(Source text Opens)

Bullfrog. Westwood. Origin. Pandemic. Black Box Games. Danger Close. Mythic. Maxis (effectively). And now, Visceral. EA’s list of studio victims could put a decent hitman to shame. Nine companies eliminated, five of them within the last four years. At this point if your studio gets purchased by EA, you might as well start combing the classified ads.
The news of Visceral’s demise, dispassionately re-framed as a corporate “update on the Visceral Star Wars project,” emerged earlier today. With a development history that included the two-thirds lauded Dead Space series, the studio seemed like a reasonable fit for a narrative-driven Star Wars title headed by Amy Hennig when it was teased at E3 2016. Now, EA Vancouver and various other EA ‘partner’ teams will be in charge.
That game will still be development, but in what sounds like a radically different form. This Star Wars title, from what little had been revealed, was to be a linear, action-adventure game with (one hoped) a strong narrative. Indeed, it’s characterised that way by EA in their latest announcement.
However, after “testing the game concept with players” (okay), “listening to the feedback about what and how they want to play” (uh oh), and “closely tracking fundamental shifts in the marketplace” (oh jesus, no), EA have decided to throw the original concept in the bin. Sorry, that should read “pivot the design” (into the bin).
That doesn’t necessarily mean this Star Wars game will now be called Star Wars Battle Royale: Loot Box Edition feat Open World Co-Op, but it does probably mean you can wave a sad goodbye to it being a tight, character-driven story. In EA’s own words, this game will now be “a broader experience” which … is hard to parse into English, but may mean “we want it to appeal to more people so it’ll sell more.” Because, as we know, any game with Star Wars on the box in big letters is automatically at risk of being too alienating for the mainstream.

(Source text Closes)
(Provided data Opens)

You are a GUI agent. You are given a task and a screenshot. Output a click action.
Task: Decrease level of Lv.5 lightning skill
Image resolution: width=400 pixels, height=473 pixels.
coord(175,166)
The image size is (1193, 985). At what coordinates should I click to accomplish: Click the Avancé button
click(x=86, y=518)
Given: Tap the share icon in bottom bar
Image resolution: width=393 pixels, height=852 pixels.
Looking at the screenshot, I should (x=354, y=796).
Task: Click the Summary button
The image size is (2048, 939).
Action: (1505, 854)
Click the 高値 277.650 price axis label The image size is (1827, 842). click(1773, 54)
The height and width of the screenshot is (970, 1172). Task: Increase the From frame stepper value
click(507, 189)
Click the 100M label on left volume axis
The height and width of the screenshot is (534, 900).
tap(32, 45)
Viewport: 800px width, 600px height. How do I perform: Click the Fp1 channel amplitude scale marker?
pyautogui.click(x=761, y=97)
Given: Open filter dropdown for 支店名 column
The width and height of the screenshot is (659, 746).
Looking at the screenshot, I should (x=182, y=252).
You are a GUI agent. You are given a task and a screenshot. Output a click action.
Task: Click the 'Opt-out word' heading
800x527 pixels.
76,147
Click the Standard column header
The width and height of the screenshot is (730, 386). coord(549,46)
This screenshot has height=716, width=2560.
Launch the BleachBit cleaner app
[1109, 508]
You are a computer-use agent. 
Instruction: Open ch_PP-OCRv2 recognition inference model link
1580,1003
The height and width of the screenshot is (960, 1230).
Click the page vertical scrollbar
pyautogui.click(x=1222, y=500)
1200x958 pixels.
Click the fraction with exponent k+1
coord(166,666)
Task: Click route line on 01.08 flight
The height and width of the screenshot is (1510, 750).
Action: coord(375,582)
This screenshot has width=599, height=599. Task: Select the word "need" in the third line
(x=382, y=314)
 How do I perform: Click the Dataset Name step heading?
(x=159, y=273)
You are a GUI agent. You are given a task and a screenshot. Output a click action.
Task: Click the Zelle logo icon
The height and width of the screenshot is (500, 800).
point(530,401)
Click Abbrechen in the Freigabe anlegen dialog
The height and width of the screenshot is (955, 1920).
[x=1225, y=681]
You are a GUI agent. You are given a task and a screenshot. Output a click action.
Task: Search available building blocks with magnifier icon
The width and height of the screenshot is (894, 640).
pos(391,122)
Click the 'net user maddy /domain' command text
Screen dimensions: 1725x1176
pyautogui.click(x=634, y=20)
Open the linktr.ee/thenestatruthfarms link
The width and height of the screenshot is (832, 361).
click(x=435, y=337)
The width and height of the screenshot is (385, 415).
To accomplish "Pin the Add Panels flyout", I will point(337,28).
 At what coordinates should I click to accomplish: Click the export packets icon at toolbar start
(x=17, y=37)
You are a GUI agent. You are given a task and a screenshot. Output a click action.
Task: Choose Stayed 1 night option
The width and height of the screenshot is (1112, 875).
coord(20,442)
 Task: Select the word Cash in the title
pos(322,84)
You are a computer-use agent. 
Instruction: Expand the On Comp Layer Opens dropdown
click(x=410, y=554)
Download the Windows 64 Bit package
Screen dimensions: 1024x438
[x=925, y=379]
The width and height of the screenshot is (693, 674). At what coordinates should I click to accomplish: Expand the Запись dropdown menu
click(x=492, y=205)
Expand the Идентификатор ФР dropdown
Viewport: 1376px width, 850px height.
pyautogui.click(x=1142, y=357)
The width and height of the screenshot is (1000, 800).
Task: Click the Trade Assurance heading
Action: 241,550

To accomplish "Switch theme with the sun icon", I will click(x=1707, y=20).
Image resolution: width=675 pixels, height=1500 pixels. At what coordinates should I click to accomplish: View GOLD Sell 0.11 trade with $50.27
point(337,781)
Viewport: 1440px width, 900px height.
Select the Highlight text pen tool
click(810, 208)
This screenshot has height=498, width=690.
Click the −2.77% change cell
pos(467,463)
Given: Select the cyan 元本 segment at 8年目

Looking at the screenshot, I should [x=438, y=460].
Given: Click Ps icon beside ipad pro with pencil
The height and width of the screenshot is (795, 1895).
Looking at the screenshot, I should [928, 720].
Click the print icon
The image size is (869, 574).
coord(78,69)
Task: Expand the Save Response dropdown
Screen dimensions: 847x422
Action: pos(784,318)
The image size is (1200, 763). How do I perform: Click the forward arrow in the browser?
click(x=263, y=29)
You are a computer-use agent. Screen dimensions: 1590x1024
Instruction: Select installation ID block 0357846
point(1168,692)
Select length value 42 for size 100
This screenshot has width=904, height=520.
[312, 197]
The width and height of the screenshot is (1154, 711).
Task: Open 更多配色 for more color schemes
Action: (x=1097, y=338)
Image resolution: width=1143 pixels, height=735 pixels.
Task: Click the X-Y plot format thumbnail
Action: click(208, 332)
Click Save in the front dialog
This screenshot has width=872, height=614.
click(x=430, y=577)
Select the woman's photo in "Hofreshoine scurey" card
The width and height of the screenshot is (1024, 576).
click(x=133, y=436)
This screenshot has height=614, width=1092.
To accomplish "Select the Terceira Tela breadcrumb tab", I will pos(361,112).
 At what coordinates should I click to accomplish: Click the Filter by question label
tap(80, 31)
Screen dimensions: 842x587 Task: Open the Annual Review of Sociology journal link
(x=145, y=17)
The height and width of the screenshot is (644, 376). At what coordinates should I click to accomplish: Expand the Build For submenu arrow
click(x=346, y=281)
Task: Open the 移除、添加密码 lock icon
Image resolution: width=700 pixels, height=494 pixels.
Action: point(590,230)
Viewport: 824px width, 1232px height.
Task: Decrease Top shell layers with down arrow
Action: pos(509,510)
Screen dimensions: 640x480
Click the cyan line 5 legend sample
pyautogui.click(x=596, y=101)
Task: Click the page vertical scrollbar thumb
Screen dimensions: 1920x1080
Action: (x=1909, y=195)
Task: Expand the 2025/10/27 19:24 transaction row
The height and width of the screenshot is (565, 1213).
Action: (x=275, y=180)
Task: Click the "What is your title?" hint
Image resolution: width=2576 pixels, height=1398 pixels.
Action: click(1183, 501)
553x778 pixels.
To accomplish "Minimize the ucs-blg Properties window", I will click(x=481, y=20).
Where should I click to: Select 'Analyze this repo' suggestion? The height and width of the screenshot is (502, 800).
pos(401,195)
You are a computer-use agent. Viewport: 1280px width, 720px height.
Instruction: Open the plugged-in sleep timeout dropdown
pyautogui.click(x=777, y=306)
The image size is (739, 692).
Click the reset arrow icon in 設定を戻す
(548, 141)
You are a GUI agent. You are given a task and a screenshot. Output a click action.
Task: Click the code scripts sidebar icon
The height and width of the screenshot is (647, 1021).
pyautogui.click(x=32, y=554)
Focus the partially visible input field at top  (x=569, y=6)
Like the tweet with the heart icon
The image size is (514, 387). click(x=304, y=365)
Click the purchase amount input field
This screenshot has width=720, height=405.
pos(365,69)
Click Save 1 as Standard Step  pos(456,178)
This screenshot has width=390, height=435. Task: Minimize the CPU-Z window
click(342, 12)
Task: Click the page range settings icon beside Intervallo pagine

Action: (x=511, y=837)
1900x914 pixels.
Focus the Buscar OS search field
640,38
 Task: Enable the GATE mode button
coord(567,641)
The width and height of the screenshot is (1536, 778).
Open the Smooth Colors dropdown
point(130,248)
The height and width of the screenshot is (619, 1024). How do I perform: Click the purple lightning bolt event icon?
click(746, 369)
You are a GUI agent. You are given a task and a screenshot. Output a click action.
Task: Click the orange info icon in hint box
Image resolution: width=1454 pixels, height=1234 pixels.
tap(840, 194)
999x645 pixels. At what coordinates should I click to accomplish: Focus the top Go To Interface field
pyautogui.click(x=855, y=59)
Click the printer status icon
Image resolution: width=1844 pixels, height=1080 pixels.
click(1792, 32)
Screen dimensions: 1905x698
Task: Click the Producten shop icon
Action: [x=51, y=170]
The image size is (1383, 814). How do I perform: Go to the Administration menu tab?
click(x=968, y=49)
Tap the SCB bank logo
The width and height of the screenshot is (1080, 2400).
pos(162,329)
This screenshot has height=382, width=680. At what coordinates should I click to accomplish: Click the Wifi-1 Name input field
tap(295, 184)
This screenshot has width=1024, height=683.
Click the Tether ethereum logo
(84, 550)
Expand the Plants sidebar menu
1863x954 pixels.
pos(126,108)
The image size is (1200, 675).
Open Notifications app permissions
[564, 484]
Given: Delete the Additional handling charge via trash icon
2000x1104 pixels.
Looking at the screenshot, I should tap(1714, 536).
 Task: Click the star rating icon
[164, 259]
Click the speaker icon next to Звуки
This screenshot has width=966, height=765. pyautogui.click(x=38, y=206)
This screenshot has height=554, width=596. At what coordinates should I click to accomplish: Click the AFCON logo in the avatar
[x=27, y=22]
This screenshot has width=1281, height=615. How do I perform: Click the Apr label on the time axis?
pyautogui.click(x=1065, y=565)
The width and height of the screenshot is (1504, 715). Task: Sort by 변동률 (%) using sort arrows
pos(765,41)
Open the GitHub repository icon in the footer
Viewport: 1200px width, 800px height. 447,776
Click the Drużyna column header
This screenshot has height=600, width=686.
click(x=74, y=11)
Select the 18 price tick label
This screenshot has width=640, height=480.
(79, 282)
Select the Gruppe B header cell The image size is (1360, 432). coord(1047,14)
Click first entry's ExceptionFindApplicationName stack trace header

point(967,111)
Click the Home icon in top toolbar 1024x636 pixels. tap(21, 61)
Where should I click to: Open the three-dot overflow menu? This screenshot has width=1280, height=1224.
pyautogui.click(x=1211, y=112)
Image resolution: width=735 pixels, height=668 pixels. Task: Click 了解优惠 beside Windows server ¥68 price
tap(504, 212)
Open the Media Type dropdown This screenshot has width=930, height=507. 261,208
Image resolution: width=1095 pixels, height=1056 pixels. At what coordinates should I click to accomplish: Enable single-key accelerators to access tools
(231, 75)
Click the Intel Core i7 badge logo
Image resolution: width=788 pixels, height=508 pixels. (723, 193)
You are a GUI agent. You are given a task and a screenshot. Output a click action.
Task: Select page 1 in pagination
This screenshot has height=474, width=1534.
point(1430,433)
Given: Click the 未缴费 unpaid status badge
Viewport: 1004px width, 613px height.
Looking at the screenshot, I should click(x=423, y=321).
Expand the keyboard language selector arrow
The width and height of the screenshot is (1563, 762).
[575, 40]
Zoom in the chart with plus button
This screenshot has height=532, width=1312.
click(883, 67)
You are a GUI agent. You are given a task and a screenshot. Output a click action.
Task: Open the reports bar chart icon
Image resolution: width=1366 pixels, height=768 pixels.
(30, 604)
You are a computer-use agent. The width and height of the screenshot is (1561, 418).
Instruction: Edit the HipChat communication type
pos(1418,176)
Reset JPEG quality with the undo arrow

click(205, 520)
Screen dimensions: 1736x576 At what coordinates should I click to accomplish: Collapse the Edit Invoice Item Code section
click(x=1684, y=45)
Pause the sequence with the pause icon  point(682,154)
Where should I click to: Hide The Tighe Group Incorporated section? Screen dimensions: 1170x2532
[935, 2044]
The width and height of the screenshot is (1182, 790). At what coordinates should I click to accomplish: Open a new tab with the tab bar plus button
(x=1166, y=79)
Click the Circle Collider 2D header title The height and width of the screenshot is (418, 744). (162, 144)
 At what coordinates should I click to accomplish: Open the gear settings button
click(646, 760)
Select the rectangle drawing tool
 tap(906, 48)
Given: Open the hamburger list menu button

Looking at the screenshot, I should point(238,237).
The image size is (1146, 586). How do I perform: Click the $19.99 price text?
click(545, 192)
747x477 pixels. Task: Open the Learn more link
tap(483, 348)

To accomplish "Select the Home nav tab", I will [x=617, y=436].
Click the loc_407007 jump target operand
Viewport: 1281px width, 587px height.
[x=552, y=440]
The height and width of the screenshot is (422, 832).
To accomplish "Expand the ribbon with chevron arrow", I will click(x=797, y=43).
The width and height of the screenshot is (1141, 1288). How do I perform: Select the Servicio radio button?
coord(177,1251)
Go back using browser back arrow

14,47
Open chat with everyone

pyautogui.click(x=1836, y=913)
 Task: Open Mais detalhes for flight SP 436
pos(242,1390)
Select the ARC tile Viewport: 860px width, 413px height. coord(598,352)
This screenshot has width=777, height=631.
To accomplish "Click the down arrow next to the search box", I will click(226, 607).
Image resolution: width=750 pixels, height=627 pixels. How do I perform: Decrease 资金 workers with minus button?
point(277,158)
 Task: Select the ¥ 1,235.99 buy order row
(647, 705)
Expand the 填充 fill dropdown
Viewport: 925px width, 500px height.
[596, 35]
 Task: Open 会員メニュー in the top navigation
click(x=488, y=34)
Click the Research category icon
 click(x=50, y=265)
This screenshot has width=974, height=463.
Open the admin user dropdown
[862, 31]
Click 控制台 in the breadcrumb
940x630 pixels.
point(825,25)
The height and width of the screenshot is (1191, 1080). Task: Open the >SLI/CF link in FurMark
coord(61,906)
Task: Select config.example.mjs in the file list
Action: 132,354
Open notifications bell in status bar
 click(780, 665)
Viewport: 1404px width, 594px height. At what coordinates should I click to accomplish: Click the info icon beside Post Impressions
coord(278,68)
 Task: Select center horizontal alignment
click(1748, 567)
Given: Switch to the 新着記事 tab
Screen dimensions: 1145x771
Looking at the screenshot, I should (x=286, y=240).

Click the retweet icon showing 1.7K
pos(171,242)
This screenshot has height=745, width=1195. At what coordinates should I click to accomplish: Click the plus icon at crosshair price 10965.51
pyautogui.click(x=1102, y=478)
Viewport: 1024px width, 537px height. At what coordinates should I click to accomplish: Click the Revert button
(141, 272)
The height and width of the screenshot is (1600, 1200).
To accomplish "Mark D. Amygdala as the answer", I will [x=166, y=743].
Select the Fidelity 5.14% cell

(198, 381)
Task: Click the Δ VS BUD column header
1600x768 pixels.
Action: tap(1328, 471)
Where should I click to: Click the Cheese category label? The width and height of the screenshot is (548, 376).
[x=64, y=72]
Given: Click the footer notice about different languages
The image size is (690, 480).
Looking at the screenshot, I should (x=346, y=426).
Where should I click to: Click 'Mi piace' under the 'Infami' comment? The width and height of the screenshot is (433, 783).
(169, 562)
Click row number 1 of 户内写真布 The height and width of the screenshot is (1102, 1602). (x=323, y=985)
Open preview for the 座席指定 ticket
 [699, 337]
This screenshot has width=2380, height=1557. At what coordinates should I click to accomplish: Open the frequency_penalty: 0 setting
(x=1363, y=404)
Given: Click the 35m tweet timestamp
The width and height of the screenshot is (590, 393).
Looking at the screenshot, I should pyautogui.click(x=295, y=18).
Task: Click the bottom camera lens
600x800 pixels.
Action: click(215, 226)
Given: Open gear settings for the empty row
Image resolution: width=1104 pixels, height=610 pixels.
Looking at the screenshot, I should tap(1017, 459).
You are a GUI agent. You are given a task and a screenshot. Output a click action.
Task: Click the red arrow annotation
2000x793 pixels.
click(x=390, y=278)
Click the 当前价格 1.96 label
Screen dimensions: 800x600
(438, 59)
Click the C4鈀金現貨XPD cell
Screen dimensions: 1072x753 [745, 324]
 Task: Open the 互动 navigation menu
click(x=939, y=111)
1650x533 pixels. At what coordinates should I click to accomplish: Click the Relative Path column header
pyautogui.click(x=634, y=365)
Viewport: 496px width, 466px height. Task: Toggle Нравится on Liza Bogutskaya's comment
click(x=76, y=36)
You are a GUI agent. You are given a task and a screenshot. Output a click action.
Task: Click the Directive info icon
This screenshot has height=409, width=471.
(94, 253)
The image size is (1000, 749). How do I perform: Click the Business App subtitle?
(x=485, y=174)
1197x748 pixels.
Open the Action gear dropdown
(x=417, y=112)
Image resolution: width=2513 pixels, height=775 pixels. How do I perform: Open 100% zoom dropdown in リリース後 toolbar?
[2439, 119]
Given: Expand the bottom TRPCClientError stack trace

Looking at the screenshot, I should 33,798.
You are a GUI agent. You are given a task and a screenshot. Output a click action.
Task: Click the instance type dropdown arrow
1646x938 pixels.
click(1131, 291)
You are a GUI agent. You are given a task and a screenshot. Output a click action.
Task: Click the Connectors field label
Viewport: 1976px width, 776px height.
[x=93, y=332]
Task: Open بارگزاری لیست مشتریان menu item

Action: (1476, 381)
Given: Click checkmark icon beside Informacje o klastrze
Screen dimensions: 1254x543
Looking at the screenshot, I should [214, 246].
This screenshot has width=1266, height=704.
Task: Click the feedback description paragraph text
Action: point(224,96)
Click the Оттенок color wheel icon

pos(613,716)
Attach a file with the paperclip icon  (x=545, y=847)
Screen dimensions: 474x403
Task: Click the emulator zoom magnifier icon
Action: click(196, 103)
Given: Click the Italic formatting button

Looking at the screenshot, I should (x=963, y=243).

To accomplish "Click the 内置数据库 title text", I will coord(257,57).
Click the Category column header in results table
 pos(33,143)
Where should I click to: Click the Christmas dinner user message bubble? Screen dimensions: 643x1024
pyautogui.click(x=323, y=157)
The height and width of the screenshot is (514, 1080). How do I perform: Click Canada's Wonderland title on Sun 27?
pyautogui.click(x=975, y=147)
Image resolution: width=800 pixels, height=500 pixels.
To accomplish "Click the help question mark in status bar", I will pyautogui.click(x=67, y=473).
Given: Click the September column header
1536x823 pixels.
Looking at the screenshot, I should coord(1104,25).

(Provided data Closes)

## Activities:
- 1) Decide whether each statement agrees with the article on Visceral's closure, answering yes or no and quoting the deciding words of the article. (a) Nine studios were eliminated, five of them in the last four years. (b) The Star Wars title was teased at E3 2015. (c) EA Vancouver and other EA partner teams will now be in charge of the project.
- 2) Transcribe word for word the part of the article on Visceral's closure from "The news of" to "be in charge.".

## Written answers:
- 1)
(a) Yes: "Nine companies eliminated, five of them within the last four years."
(b) No: "when it was teased at E3 2016"
(c) Yes: "Now, EA Vancouver and various other EA ‘partner’ teams will be in charge."

- 2)
The news of Visceral’s demise, dispassionately re-framed as a corporate “update on the Visceral Star Wars project,” emerged earlier today. With a development history that included the two-thirds lauded Dead Space series, the studio seemed like a reasonable fit for a narrative-driven Star Wars title headed by Amy Hennig when it was teased at E3 2016. Now, EA Vancouver and various other EA ‘partner’ teams will be in charge.